Now, we should remember that coding standards, testing frameworks, infrastructure allocation, resource monitoring, and all the elements and principles that defined Good Software Practices and Development Operations took a long time to chaotically coalesce into a specialty or craft. But, once these principles began to centralize on an area of expertise, practitioners and professionals began specializing, thus formulating the field of DevOps as we know it today.

Machine Learning as a practice is benefitting directly from this earlier development to the Software Field as a whole, and like a younger brother, has inherited the same tools its old brother developed—this time we called it MLOps, because brothers just have to be different.

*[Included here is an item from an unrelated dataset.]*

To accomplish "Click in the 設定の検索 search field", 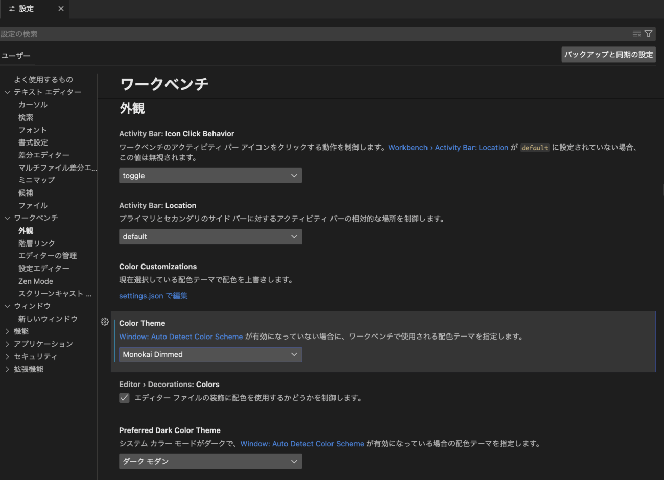I will [306, 34].
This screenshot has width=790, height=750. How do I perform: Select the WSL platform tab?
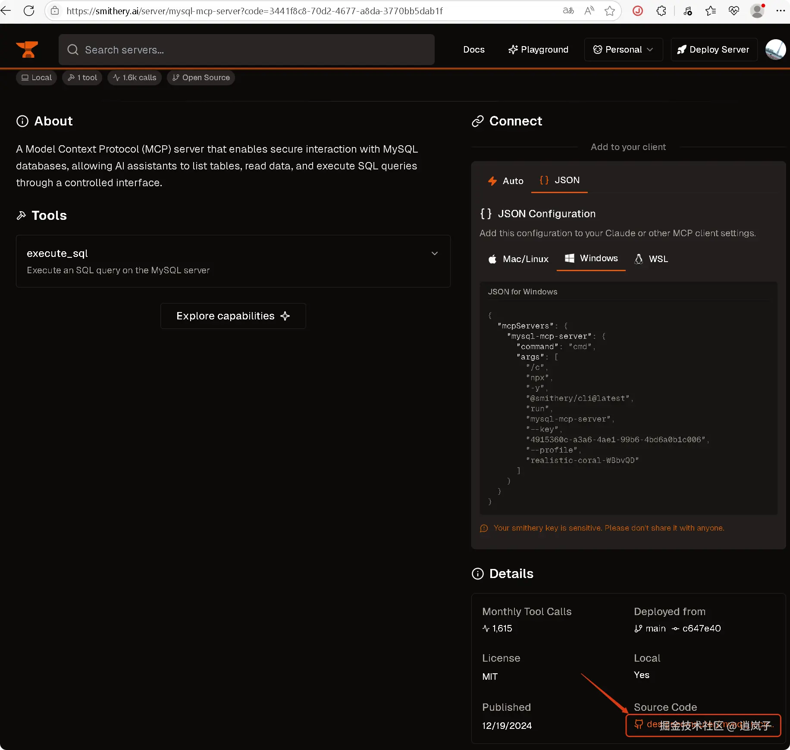point(651,259)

Before MLOps, companies spent countless manual hours monitoring and defending against horrible, business-breaking scenarios. Did our model drift? What’s the latest run look like? Has our training data changed in nature? What about the on-the-ground truth? These are the racing questions that face owners of Machine Learning products. MLOps is designed to handle these questions in an organized way, while making sure ML models are effectively and efficiently running in production, in order to defend against such nightmare scenarios for the Business.

Some Example Nightmare Scenarios

Imagine a small investment firm is managing its portfolio using its proprietary Portfolio Risk Model. The allocation of nearly everything in your portfolio is based on this model. Now, let’s imagine something changes—the underlying assumption, new lending laws, major market changes, whatever! Regardless, your model is now giving you “incorrect” predictions. The potential is two sided—in the worst case, the firm could be insolvent with a single price swing; or this firm could be underperforming for its clients, missing out on big windfalls and big management fees. These are both devastating consequences.

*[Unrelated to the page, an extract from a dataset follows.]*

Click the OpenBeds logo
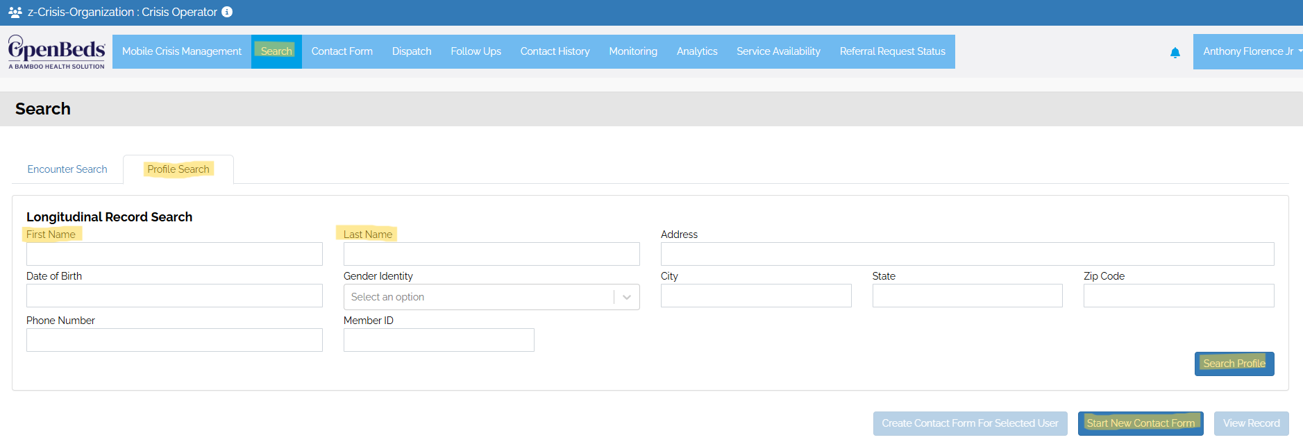 [x=57, y=52]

Now imagine a large online retail brand selling denim jeans and other denim clothing products. In order to increase conversions, they’ve implemented a product recommendation engine and surfaced it to a few places on the online retail site. However, after a few weeks, conversions are down, because you find out that your female shoppers were getting male jean sizes recommended. We’re not sure how this happened, but now, these recommendations have caused abandonment.

MLOps has been specifically designed to guard against these scenarios, which most call “Model Drift”. Model Drift can happen for a number of reasons, but all can be detected as the accuracy of the model decreases, as the underlying pattern “drifts” away from the pattern your model thinks is true. By monitoring and testing the accuracy of the models against new data, you can save yourself from serving inaccurate, or worse, entirely inappropriate predictions.

What is MLOps Exactly?

The value of MLOps can be stated directly by a fairly conventional definition, which I’ve paraphrased from the Continuous Delivery Foundation’s Special Interest Group on MLOps’ definition:

MLOps is practiced when Machine Learning assets are treated consistently with all other software assets within a CI/CD environment. Additionally, Machine Learning models are deployed alongside the services and assets that wrap them up, and/or the services that consume them as a part of a single release process.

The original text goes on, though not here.